Bloomberg's Mark Gurman has reported separately that Apple's WWDC marketing graphics hinted at further design direction for Siri, reinforcing that the assistant's rollout will continue in stages through the public beta and into the fall release.
\Stability Fixes Address Beta 1 Complaints
Beta 2 resolves several issues that frustrated early testers. HomeKit accessories, including Philips Hue lights, that stopped responding after installing iOS 27 and tvOS 27 are now fixed. iPhone Mirroring in macOS, which had bugs in beta 1, also received improvements.
According to MacRumors forum discussions among beta testers, an "indexing" message that lingered for days after installing beta 1 disappeared after the beta 2 update completed, with one user noting the system message changed to "Optimizing Search and Siri."
Smaller Changes Worth Tracking
Several minor adjustments rounded out the release. AirPods Max 2 can now update their firmware. Light blue text in the Weather app was brightened for readability. Wallet's Create a Pass feature gained texture options for colors, and yellow highlights now appear around camera tools when features like exposure adjustment are active.

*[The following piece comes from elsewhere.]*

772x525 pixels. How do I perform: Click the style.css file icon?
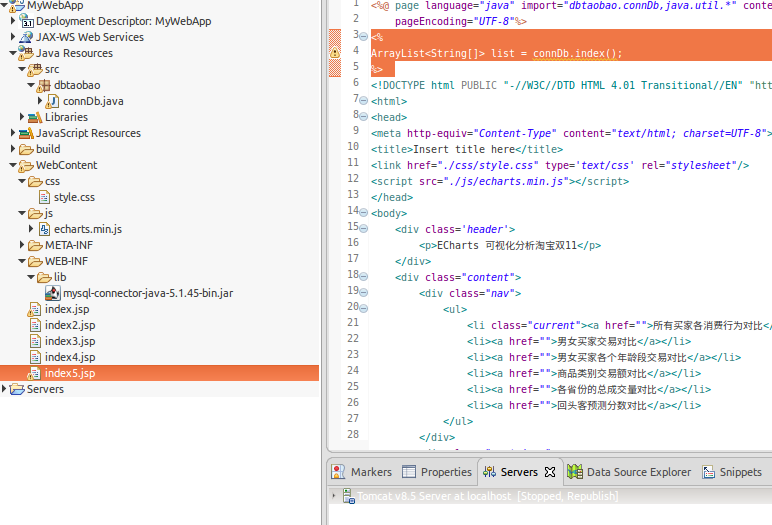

Apple is also discontinuing AirPort Utility from the App Store with iOS 27. Existing downloads will still work, but Apple warns that "functionality is not guaranteed" going forward, effectively closing the book on hardware Apple stopped selling years ago.
Why This Beta Matters More Than It Looks
Beta 2 lacks a single blockbuster feature, and outlets covering it have largely agreed it is a refinement release rather than a showcase one. But the pattern across Wallet, Home, Messages, and Siri tells a consistent story: Apple is hardening the infrastructure underneath iOS 27's AI ambitions before the public beta arrives in July.
That sequencing matters. Siri AI is the feature Apple is staking its fall marketing on, and a buggy foundation would undercut that pitch the moment millions of public beta testers start poking at it. Stability-first betas are not unusual for Apple, but the emphasis this cycle is more pronounced given how much scrutiny Siri AI has already drawn since WWDC.
What Comes Next for iOS 27
iOS 27 supports iPhone 11 and later, including the iPhone SE 2nd generation, though Siri AI and other Apple Intelligence features require newer hardware. Apple will continue beta testing through the summer, with a public beta expected in July and the full release arriving in September alongside the next iPhone lineup.
Developers testing beta 2 should expect bugs, battery drain, and app compatibility issues typical of early-stage software. Apple has not signaled a beta 3 timeline, but its typical cadence points to another developer build within two to three weeks.